AI dismantles consulting scale advantage as boutiques target Big Four

TL;DR:

  • The FT and City AM both report that AI is eroding the scale advantage that protected the Big Four for decades, with AI-native UK boutiques Queen’s Tower Advisory and Unity Advisory targeting market share.
  • The Management Consultancy Association says smaller firms are now growing at up to 50%, while the Big Four have cut UK graduate intake and PwC’s global headcount dropped 5,600 last year.
  • For UK professional services, this is more than a competitive story — it raises real questions about the future of the graduate-recruitment pipeline that has historically fed the City’s professional services ecosystem.

A confluence of AI capability and private-equity capital is dismantling the consulting industry’s traditional pyramid model, according to converging reports this week from the Financial Times and City AM. The FT’s Big Read examined the rise of AI-native challengers — including Queen’s Tower Advisory and Unity Advisory, both founded by former Big Four partners — while City AM reported that UK industry sources see the sector “at a crossroads”, with much of the industry “peddling an outdated model”.

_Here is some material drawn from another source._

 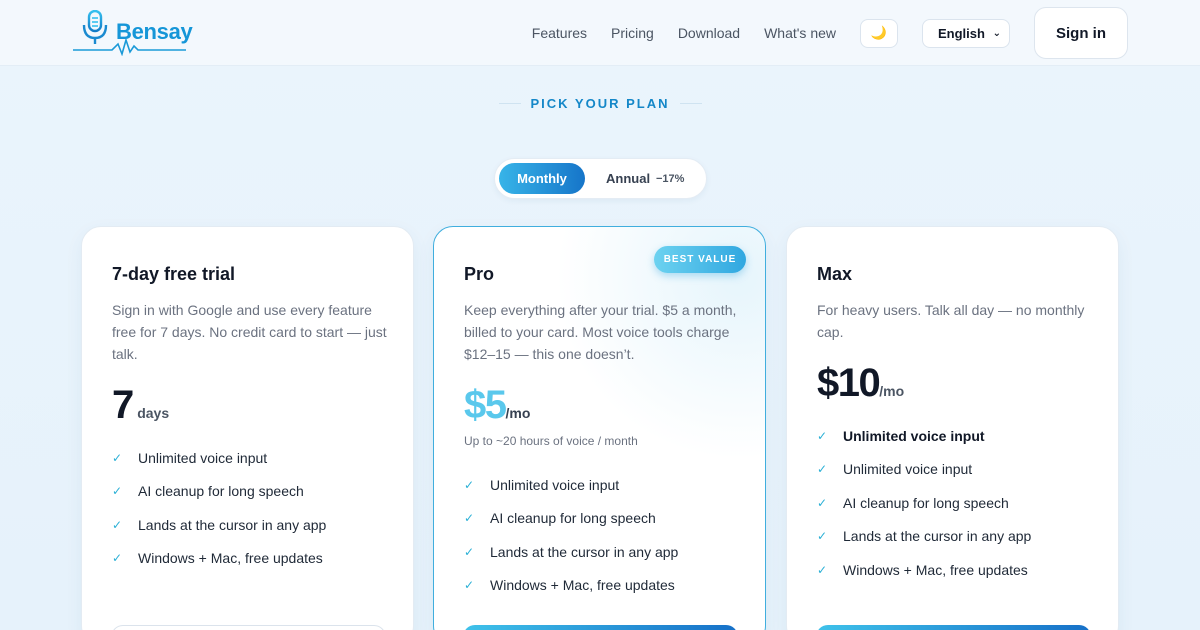 What do you see at coordinates (600, 104) in the screenshot?
I see `section-eyebrow: PICK YOUR PLAN` at bounding box center [600, 104].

What AI is actually undoing

Three structural pillars of consulting are under pressure simultaneously. Generalist consultants — prized for analytical ability over deep sector expertise — are most exposed to generative AI, which performs the same kind of synthesis work. The billable-hour model is breaking down as AI compresses tasks from days to minutes; clients are increasingly demanding outcome-linked pricing. And the pyramid staffing structure, where junior consultants generate billable hours that fund partner profits, loses its logic when AI does the work juniors used to handle. McKinsey now has roughly a third of its work tied to performance-based fees after a two-year overhaul.

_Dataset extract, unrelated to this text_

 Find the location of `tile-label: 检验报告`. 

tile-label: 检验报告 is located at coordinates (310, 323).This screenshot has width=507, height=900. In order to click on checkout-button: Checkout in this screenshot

Mark Bunker, founder of Queen’s Tower Advisory and a former Deloitte senior advisory partner, told the FT he is targeting teams that are “20 per cent humans, 80 per cent AI agents”. European private equity has committed more than €500 million to tax advisory firm WTS, which aims to hire 100 partners within five years. Alex Hamilton-Baily, a partner at executive recruiter Odgers, told City AM that consulting leaders he met “collectively thought that next year they would reduce their early-career intake”.

UK-specific stakes

Accenture’s share price has fallen more than 50% from its late-2021 peak, reducing market value from over $260 billion to about $108 billion. PwC’s global headcount fell by 5,600 last year, the Big Four have cut UK graduate recruitment, and BCG now claims 40% of revenues come from AI- and tech-focused work. For UK professional services — long one of the City of London’s defining sectors — the implication is significant: the routes by which graduates have traditionally entered well-paid careers are narrowing.

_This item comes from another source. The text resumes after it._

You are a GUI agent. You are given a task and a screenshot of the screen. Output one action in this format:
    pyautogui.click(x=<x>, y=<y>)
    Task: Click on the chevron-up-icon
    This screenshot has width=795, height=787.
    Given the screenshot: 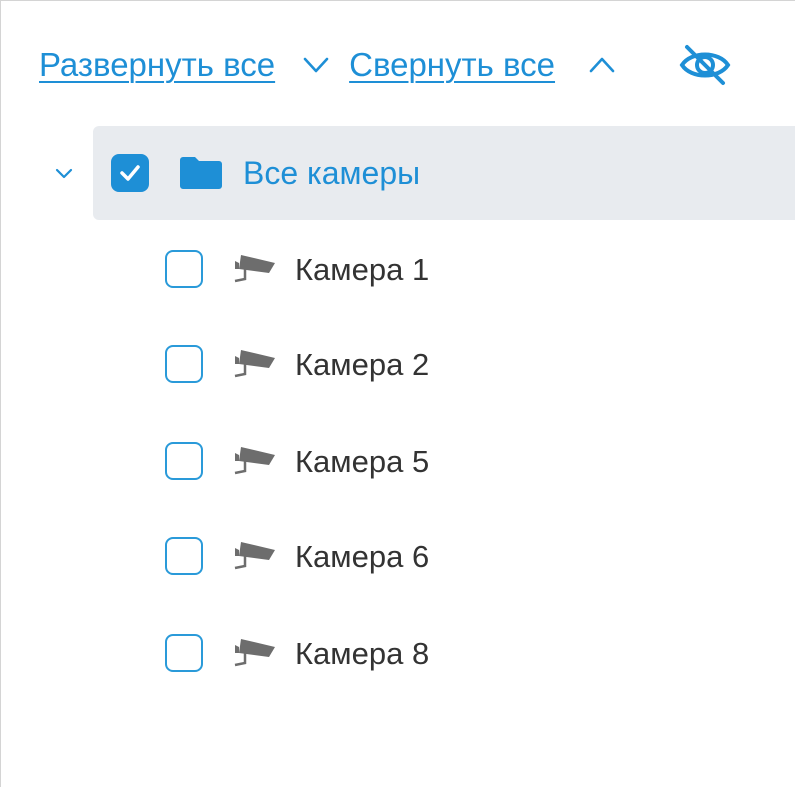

Lisa Fernihough, head of advisory at KPMG UK, was unusually candid in the FT report: “I want this organisation — us — to still exist … That’s how disruptive I believe AI will be.” KPMG has set up an “air-gapped” initiative called Project Watts to bypass normal approval processes when experimenting with AI tools alongside clients.

Looking forward

The Big Four retain significant advantages — capital, global networks, multidisciplinary scope — and may yet shape-shift, as EY’s Sayeh Ghanbari predicts. But the mid-tier consulting firms, with neither the Big Four’s capital nor the boutiques’ agility, look most exposed. The next twelve months will reveal whether AI is reshuffling the consulting market or genuinely creating a new tier of challengers.